Czyli wszystkie ślady które maja kV0==true || kCEP==true zostały dopisane do naszych danych. Te sladu które maja not. (kV0==true || kCEP==true) sa tymi które juz w danych mieliśmy wcześniej.
Uwaga: część śladów majacych (kV0==true || kCEP==true) była i jest nadal wśród śaldów które nie maja (kV0==true || kCEP==true) powinny to być slady z kPrimary==true.

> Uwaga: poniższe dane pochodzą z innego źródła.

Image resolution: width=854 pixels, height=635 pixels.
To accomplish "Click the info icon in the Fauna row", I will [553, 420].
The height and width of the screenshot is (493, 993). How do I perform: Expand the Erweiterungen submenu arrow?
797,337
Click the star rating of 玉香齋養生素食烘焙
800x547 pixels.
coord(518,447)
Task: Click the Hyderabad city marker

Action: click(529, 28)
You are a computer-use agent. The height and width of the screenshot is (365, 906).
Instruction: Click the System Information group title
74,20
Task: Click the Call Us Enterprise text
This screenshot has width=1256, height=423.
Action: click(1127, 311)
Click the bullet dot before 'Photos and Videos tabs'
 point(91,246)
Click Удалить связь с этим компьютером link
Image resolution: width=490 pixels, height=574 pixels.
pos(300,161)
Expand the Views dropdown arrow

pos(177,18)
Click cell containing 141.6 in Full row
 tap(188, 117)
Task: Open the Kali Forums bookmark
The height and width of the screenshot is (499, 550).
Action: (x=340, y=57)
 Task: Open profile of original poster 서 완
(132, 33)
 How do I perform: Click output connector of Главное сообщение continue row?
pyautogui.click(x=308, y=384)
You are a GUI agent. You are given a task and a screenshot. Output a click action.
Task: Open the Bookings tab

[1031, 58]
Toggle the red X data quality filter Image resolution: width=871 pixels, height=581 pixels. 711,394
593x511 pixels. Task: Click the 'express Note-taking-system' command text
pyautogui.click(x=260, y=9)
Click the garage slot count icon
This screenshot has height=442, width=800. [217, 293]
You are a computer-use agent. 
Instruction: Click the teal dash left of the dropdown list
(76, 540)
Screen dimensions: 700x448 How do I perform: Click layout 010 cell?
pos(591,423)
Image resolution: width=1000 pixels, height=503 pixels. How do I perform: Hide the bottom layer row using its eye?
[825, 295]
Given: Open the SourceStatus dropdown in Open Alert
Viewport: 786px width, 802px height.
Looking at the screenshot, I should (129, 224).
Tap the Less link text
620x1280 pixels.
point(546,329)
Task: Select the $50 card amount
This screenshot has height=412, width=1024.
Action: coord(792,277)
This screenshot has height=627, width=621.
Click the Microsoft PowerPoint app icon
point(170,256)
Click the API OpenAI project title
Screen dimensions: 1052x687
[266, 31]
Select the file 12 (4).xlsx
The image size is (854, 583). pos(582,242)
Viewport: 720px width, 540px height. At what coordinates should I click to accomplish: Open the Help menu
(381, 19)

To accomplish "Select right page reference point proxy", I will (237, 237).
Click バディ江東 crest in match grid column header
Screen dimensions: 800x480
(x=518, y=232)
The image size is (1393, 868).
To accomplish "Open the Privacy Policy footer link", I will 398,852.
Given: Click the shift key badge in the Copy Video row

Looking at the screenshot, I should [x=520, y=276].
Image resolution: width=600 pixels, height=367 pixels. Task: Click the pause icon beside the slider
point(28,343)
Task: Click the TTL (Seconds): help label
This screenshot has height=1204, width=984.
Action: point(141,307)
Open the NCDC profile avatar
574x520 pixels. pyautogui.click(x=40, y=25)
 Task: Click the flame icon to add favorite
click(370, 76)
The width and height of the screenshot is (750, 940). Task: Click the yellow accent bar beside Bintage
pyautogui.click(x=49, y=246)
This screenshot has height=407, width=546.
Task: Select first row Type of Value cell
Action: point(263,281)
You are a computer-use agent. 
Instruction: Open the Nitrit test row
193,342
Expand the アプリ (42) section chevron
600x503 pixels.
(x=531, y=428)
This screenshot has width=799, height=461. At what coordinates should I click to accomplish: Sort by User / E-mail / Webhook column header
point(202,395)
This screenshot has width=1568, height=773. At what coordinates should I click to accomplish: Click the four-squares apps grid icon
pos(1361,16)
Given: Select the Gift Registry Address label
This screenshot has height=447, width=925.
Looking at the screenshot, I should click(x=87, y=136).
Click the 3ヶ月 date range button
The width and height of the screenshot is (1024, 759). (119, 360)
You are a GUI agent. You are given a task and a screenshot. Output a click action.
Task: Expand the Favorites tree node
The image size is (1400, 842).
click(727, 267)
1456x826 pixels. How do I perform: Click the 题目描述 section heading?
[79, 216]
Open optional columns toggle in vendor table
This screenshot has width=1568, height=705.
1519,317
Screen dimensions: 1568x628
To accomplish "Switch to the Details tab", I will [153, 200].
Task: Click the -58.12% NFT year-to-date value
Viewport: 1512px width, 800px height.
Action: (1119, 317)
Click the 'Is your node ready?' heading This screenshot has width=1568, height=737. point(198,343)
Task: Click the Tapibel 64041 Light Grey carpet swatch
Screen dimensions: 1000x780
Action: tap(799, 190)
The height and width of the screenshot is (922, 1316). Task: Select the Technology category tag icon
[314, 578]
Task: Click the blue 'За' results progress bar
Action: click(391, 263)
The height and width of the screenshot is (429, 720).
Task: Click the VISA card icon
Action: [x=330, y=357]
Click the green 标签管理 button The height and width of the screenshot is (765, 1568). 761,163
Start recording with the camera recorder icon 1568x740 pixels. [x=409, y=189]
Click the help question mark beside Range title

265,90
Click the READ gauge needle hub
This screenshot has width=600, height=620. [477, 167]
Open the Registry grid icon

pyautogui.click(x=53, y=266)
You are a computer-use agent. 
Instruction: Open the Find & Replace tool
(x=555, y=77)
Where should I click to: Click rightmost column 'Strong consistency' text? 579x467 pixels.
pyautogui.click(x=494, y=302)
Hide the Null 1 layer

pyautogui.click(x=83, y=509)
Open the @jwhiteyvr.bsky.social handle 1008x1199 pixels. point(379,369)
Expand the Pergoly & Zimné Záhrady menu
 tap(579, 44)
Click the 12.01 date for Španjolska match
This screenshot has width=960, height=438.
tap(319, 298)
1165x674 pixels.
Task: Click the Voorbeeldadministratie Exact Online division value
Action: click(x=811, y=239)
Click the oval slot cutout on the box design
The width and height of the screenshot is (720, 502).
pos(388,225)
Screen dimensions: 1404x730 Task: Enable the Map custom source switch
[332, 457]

Zatem od teraz (aby mieć pewność że nie mamy śladów-dublerów) będziemy używać tylko sladów z kV0==true Wypada jednak sprawdzić że cały proces tworzenia nowych danych jest poprawny. Sprawdzalismy to z Tomasem ale zawsze cos jeszcze mozecie wykryć. Zatem prosiłbym o stosowne testy:
Przypomne jedynie że do preselekcji (ustawienia flagi kV0 ) wymagaliśmy cięć: NHits>=15 pt>0.15 |eta|<1.1 pary o sumie ładunków 0 dcaDaughters() < 2.0 && DCABeamLine() < 2.0 && (pointingAngleHypo()>0.9 || decayLengthHypo()<3.0) abs(K0.m()-0.495) < 0.035. || abs(Lambda.m()-1.115) < 0.015 || abs(Lambdabar.m()-1.115) < 0.015
Zatem do selekcji kandydatów na V0 i porównań powinnismy uzywac conajmniej tak restrykcyjnych cieć. Nominalnie mamy bardziej restrykcyje ciecia (oprócz cięć na masy) i takie bardziej restrykcyje cięcia powinny być użyte do testów.
Zaczniemy teraz produkowac wieksze próbki (na poczatek około 10% statystyki) ale jakakolwiek informacja od Państwa o problemach/różnicach będzie bardzo pomocna aby proces zatrzymać, poprawić błedy i puścić od nowa. Jest to dla Państwa obecnie priorytet (poza ewentualna prezentacją Pani Patrycji na poniedziałek). Pani Patrycja oczywiscie ma zbyt mała próbke do testów przypadków ekskluzywnych ale moze użyć programu do tag&&probe wydajności ToF. Pan Adam może użyć nominalnego swojego programu.
Prosze tutaj raportować złe i dobre wieści o nowych danych.